**TASK LIST**
• a. Using the blog post on document comparison, answer each question on its own line:
(i) What common text analytics problem does the author set out to address?
(ii) How long does OCR processing often take per page?
(iii) Which free library is named as an example?
• b. Please quote the blog post on document comparison word for word, beginning at the words "Sometime the documents" and stopping after the words "short in time?".

**TEXT EXCERPT**

Since I started to blog, I presented different methods, techniques and tricks to solve problems related to Data mining, and text mining (... I'm still puzzled about the difference between text mining and text analytics).Today I would like to present a different approach to solve a common problem in the text analytics area: the document comparison problem.
Usually if you want to compare two documents in order to check if they are pretty much the same you can apply some easy tricks in order to check frequency and position of the words.
Sometime the documents require an OCR processing in order to get the "text rendition" for the documents, and such process usually is a very expensive in term of computational time (often it takes more than 10 seconds per page): what if you have to perform many comparison checks and you are short in time?
...In that case I suggest to consider the documents as images!
Image processing approach
This branch of the computer science evolved quite fast in the last decade and it achieves a level of complexity extremely high.
I'm not an expert at all, and many libraries (often free as opencv) are available and they offer several functionalities: image comparison, image recognition and so on.

**COLLECTED DATA**
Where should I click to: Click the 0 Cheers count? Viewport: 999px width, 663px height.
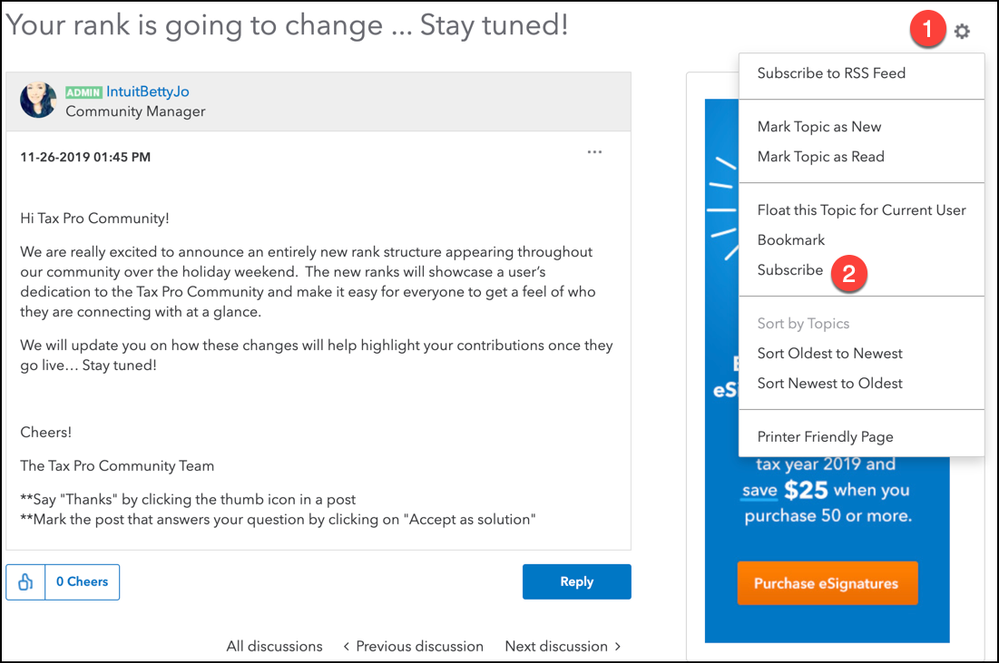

**ANSWERS FOR THE EXERCISE**
• a.
(i) The document comparison problem
(ii) More than 10 seconds per page
(iii) Opencv

• b.
Sometime the documents require an OCR processing in order to get the "text rendition" for the documents, and such process usually is a very expensive in term of computational time (often it takes more than 10 seconds per page): what if you have to perform many comparison checks and you are short in time?